[Job item] Please copy the material starting with the line that contains "You are a GUI" and going on through the line that contains "This screenshot has height=770, width=433.", switching "Output" to "Return" and leaving everything else unchanged.

[Given data]
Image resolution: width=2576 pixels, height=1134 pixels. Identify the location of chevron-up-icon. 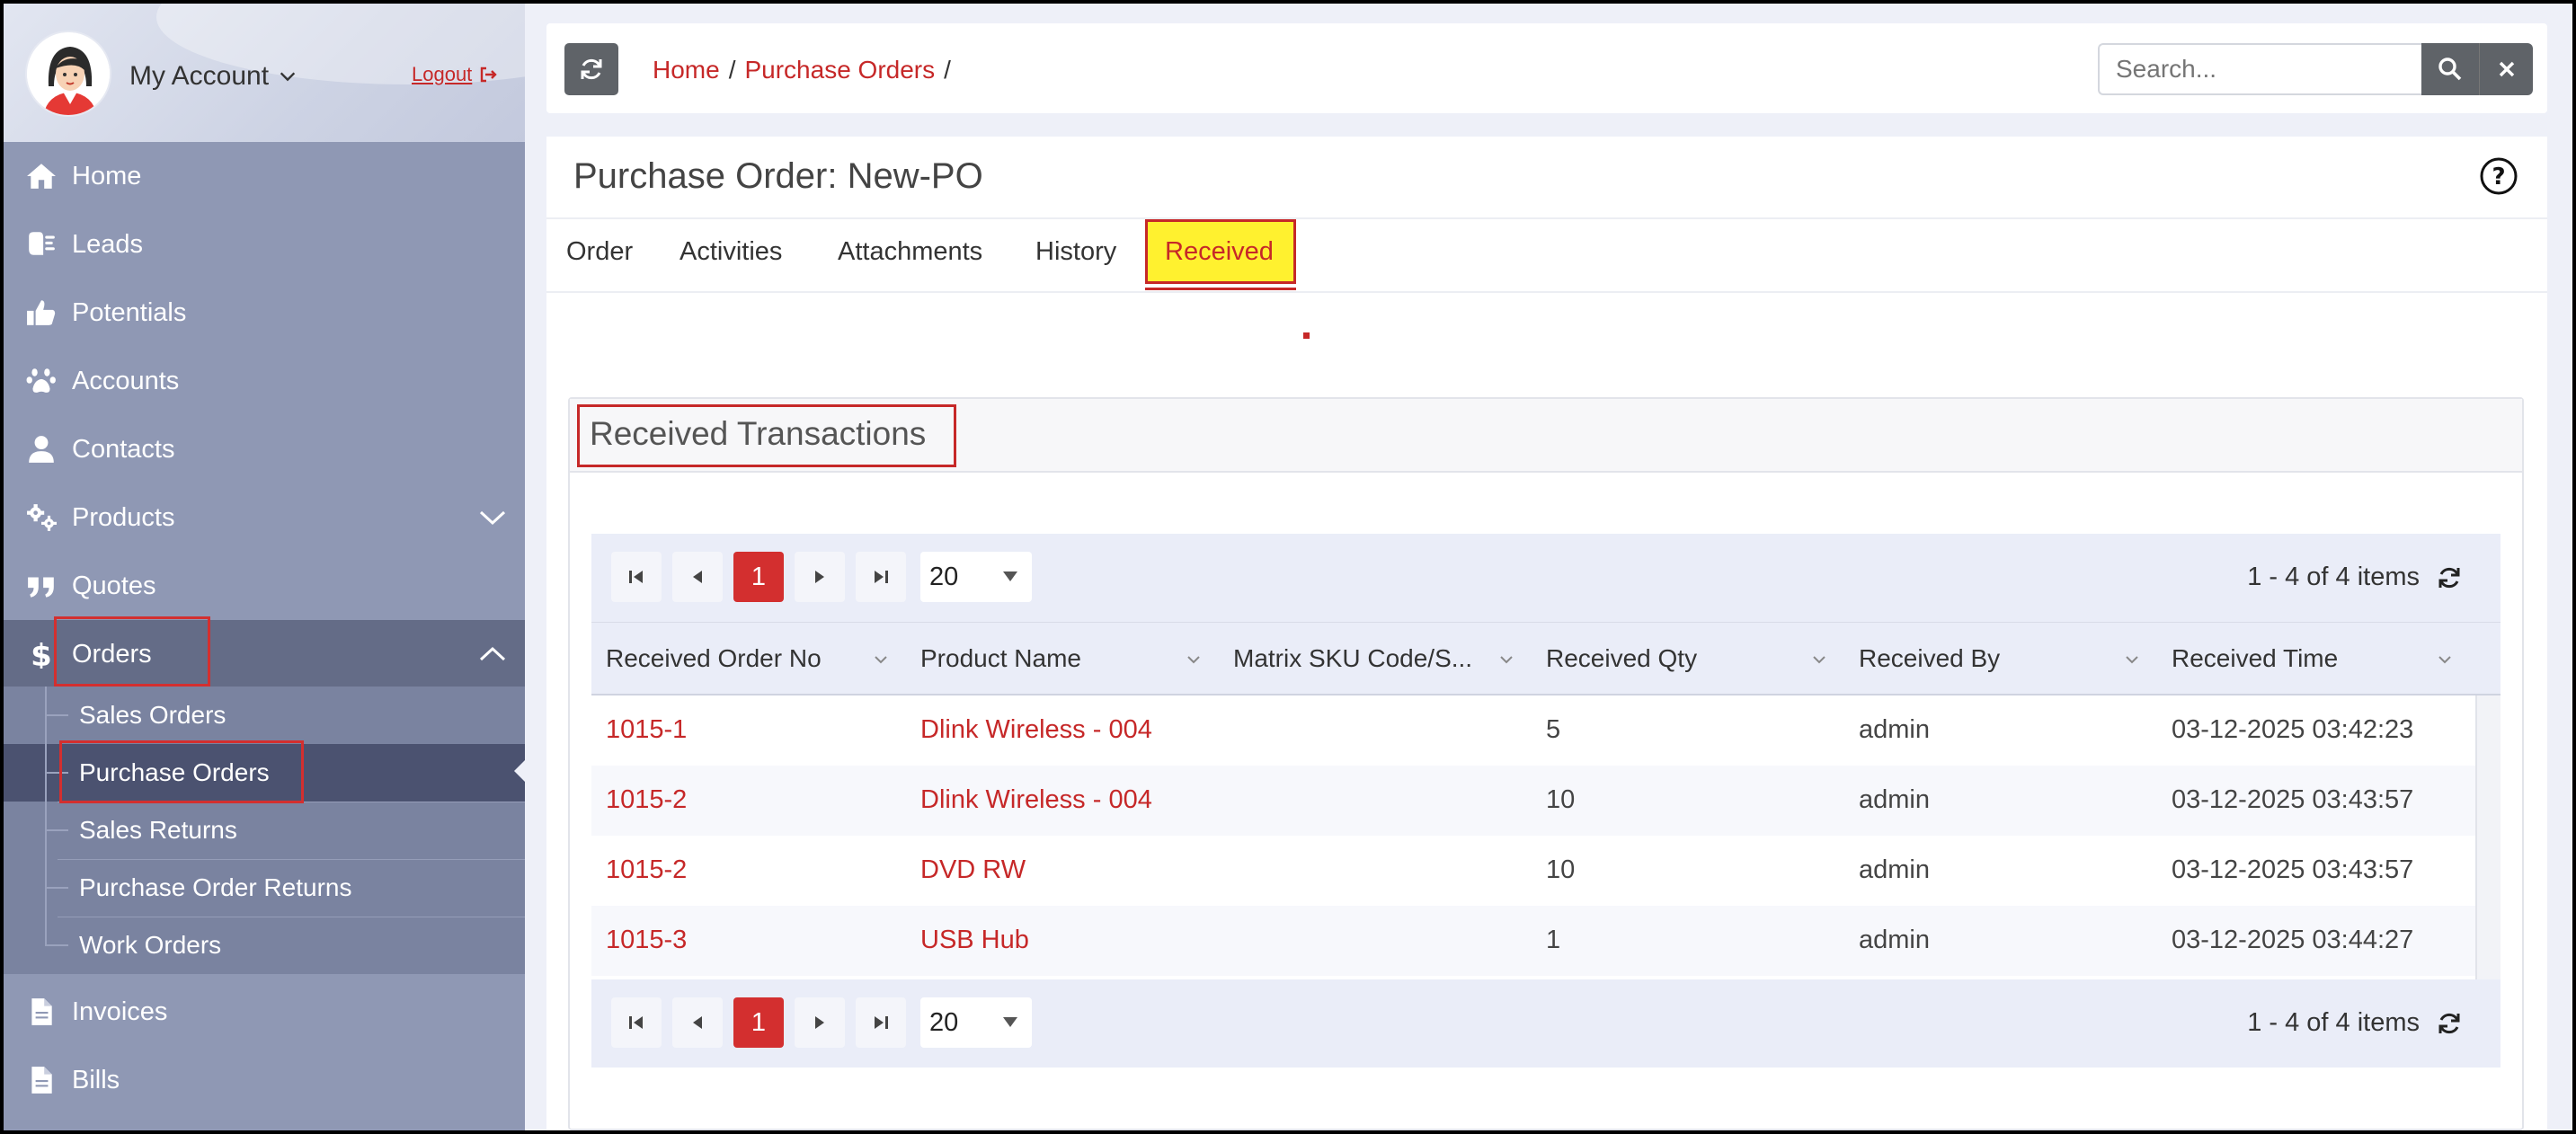
(492, 654).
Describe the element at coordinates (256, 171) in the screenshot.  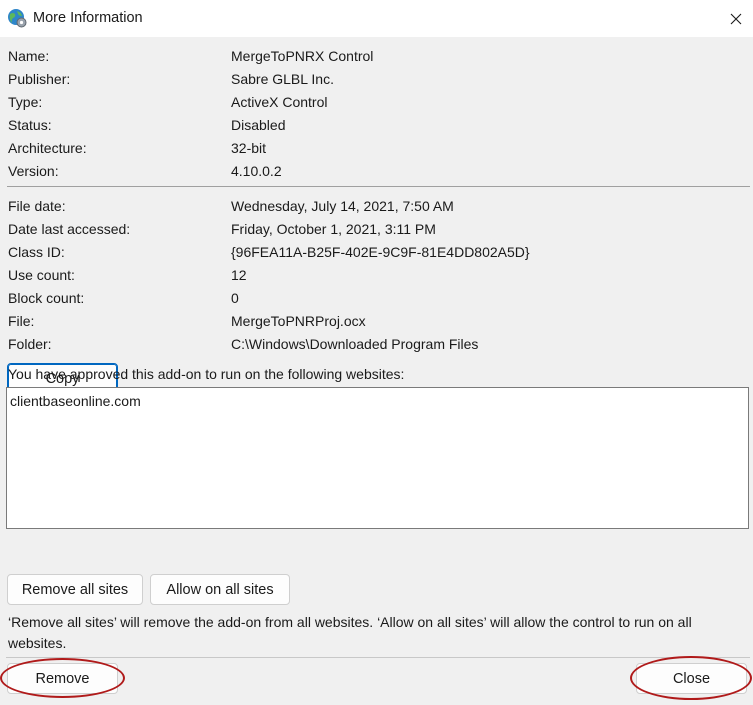
I see `detail-value: 4.10.0.2` at that location.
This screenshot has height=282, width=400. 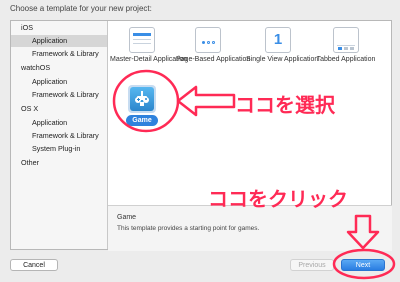 What do you see at coordinates (146, 101) in the screenshot?
I see `selection-circle-annotation` at bounding box center [146, 101].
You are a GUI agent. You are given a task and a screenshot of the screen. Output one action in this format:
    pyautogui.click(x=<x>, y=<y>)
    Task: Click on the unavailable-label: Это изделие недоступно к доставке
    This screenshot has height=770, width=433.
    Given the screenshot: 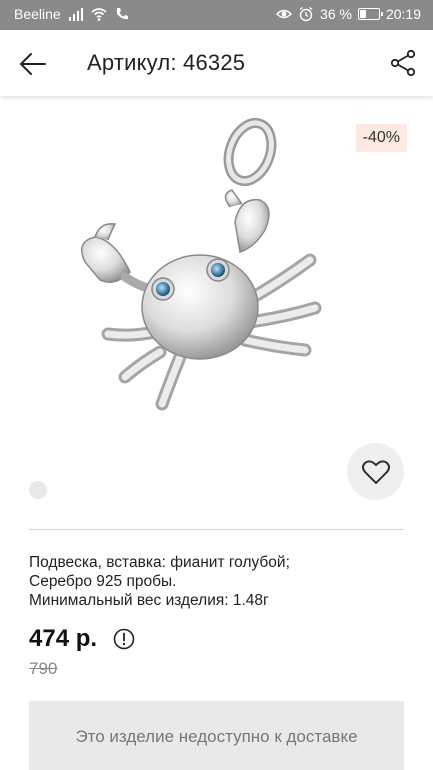 What is the action you would take?
    pyautogui.click(x=216, y=736)
    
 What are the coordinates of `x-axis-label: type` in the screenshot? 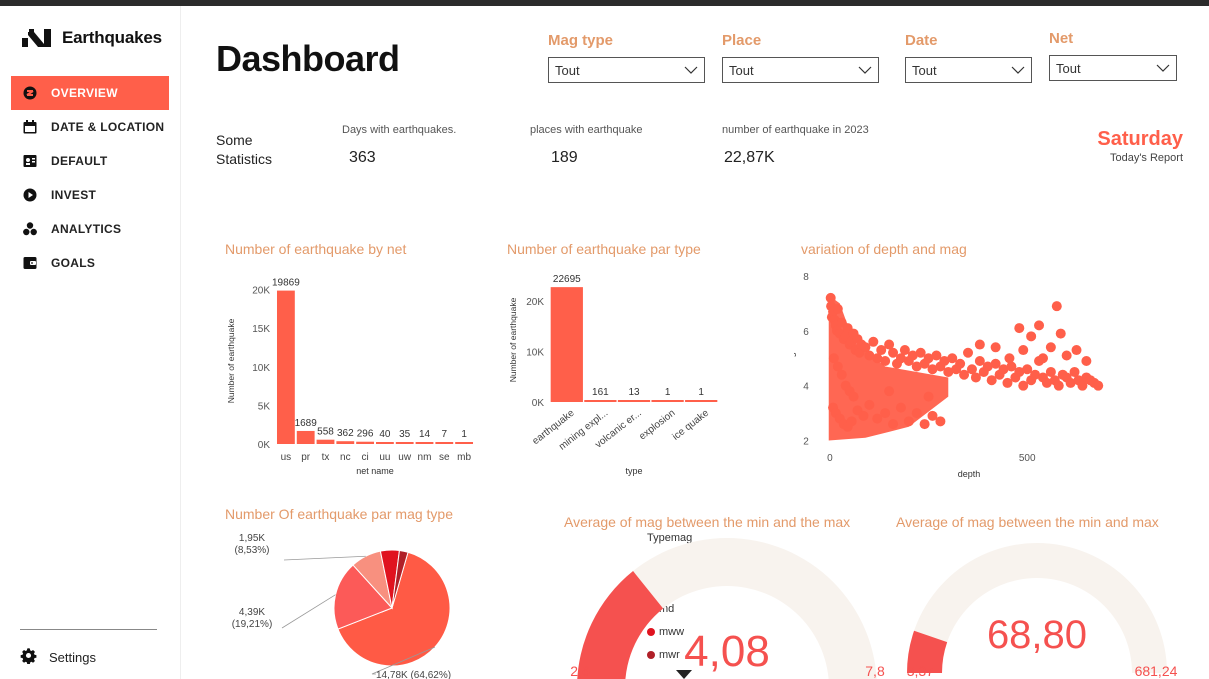 It's located at (634, 471).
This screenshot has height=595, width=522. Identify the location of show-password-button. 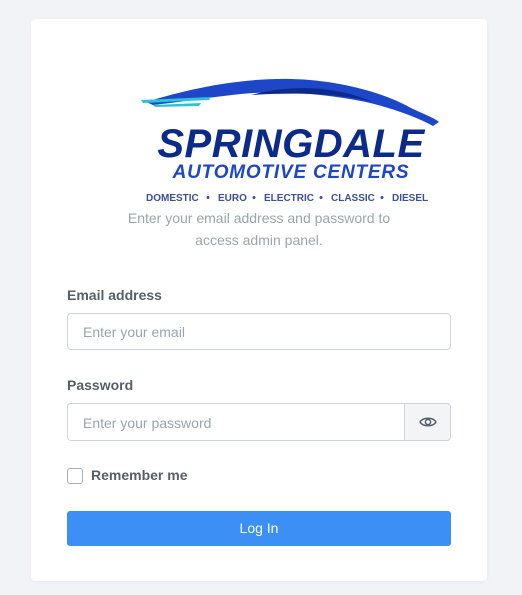
(428, 422).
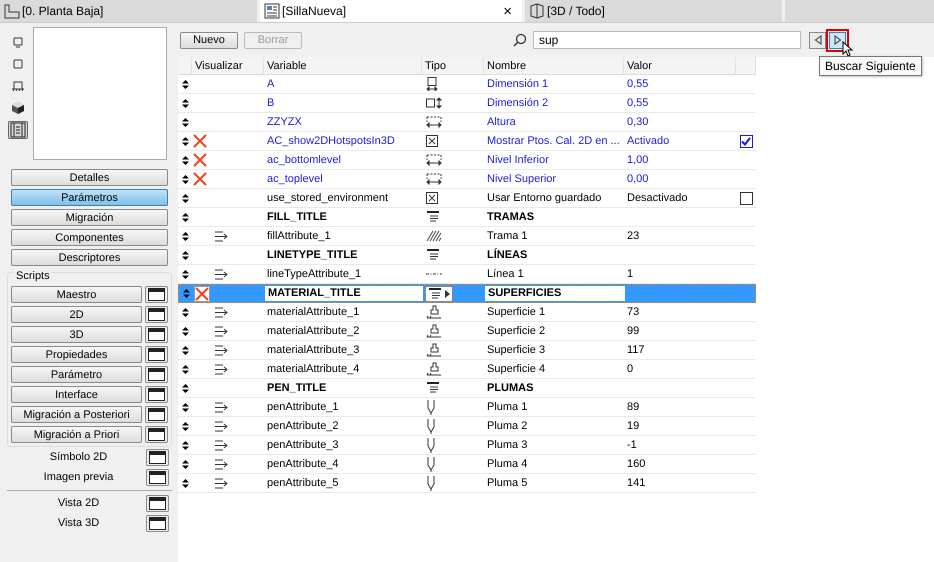 This screenshot has height=562, width=934. I want to click on table-row: use_stored_environment Usar Entorno guardado Desactivado, so click(467, 198).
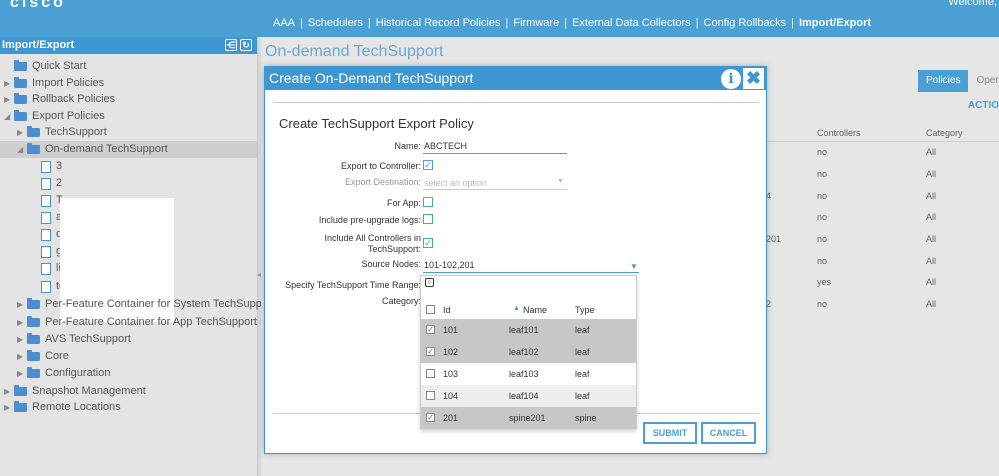 This screenshot has height=476, width=999. I want to click on subnav-firmware: Firmware, so click(536, 23).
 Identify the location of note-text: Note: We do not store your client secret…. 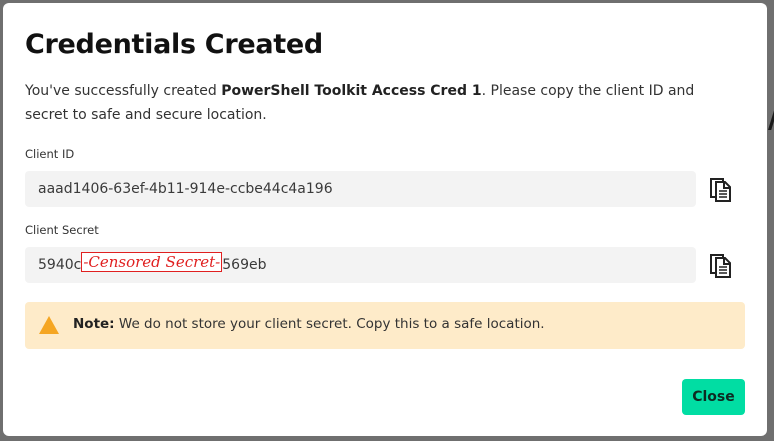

[Task answer]
You are a GUI agent. You are given a task and a screenshot of the screen. Return one action in this format:
    pyautogui.click(x=<x>, y=<y>)
    Task: Click on the unavailable-label: Это изделие недоступно к доставке
    This screenshot has height=770, width=433.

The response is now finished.